Here is an extract from the book by Sean Luke, 2013, Essentials of Metaheuristics, Lulu (chapter 3.3.4):

... “Lamarckian Algorithms”. Jean-Baptiste Lamarck was a French biologist around the time of the American revolution who proposed an early but mistaken notion of evolution. His idea was that after individuals improved themselves during their lifetimes, they then passed those traits genetically to their off-spring. For example, horse-like animals in Africa might strain to reach fruit in trees, stretching their necks. These slightly longer necks were then passed to their offspring. After several generations of stretching, behold the giraffe. Similarly, these kinds of hybrid algorithms often work by individuals improving themselves during fitness assessment and then passing on their improvements to their children.

This algorithms that combine both techniques are also called Memetic algorithm. The virtue of improving during the evolution is that particular individuals that are closer to the global minimum might be less optimal than others because they are not sufficiently refined and consequently might be removed from the population. But this of course, depends on the particular problem you need to solve and the precision you need for your values. How many people can benefit from the inclusion this method? That is something I can't answer.

Another possible issue with local minimisation after every iteration is that a minimum may be reached after a reduced number of iterations compared to no local minimisation. Remember that the overall stopping criterion for differential evolution is when the variation in the population members decreases below a specified level, which typically requires a lot more iterations.

That is certainly true and in both of the problems I am skipping this (tol=0) and just let it run for a fixed number of iterations. I totally understand it's usefulness but in the two problems mentioned above it makes the algorithm exit quite easily.


In summary, my points in favor of this PR are:

tupui commented 3 years ago

After reading both sides, I have three remarks:

  1. There is indeed a discrepancy between the way we can customize the polishing/minimizer and this should be fixed. IMO, it is up to the user to say if an unbounded optimizer would fit better in their case. We can still provide with a default we think is working ok.
  2. If polishing with L-BFGS-B add a small value, is a bit arbitrary as a choice, and we don't want to add options, then why not completely remove it? This would be clearer and we could highlight in the doc that you can go with another optimization loop if wanted. Because in the end, we don't really take advantage to be in the function and have the function evaluations around to help the last minimization (no precomputed gradient, etc.).
  3. Adding an intermediate local minimization is another story and IMO should be considered as a separate thing.

So I would either go for completely removing the polishing, or having a coherent interface with the other functions as suggested by @labay11.

tupui commented 3 years ago

@Stefan-Endres this is also something to consider for your improvement I suppose.

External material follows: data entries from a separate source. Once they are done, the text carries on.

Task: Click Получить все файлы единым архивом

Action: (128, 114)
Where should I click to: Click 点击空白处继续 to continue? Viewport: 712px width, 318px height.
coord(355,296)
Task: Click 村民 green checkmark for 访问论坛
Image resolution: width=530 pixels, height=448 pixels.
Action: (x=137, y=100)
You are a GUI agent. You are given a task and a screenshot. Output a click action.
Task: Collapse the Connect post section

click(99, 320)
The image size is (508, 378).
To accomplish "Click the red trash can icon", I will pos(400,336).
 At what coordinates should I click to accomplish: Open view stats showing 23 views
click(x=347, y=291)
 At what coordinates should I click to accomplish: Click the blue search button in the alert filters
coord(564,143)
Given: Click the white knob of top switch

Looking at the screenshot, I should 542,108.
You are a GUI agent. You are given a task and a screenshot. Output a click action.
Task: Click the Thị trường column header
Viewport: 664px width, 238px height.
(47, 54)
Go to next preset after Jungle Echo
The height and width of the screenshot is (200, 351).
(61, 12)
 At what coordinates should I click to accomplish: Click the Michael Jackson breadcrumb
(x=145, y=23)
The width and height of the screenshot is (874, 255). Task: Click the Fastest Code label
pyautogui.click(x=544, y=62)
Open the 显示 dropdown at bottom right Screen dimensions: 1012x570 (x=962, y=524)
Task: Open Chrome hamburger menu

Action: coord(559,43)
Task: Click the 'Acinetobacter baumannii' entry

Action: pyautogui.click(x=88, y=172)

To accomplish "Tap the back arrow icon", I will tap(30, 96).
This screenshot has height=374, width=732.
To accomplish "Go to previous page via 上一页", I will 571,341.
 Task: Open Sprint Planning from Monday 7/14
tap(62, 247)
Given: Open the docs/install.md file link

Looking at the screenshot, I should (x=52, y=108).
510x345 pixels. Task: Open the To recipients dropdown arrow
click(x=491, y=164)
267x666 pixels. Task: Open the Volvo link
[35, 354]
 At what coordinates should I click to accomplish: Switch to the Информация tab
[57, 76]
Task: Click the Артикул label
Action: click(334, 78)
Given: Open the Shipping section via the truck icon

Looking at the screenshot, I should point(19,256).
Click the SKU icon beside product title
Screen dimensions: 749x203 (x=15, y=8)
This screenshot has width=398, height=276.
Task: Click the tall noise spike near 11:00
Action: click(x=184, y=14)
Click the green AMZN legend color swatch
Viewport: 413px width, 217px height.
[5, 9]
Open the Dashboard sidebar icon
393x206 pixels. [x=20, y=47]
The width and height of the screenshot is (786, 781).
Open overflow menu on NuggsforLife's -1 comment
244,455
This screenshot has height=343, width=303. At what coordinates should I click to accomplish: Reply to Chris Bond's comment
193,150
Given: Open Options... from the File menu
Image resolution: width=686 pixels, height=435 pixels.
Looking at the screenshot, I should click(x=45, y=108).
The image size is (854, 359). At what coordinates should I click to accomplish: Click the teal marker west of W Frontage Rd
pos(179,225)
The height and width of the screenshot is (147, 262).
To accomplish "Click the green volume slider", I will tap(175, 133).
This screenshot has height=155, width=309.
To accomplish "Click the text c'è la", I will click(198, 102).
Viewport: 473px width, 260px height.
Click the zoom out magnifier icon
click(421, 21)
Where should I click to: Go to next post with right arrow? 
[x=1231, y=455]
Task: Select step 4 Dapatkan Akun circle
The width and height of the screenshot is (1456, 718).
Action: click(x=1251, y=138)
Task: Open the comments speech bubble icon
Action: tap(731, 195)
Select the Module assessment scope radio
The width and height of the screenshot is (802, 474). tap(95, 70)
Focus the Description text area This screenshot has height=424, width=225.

mdhaber commented 1 year ago

There are a lot of good points here, but since this has been inactive, I thought I'd suggest something that may be a reasonable compromise and doesn't require much decision-making: instead of deprecating polish or adding a new parameter minimize_kwargs parameter, why don't we allow the user to pass an optimizer callable (that satisfies the minimize interface) into the existing polish keyword?

Of course, this is so much more convenient to the user than for the user to just pass the output of differential_evolution into the local optimizer themselves. But then again, neither is the minimizer_kwargs of the existing PR, and hopefully, this suggestion is less contentious since we can reuse the existing polish keyword, it's 100% customizable, and it's backward compatible, so we don't have to do the work of a deprecation.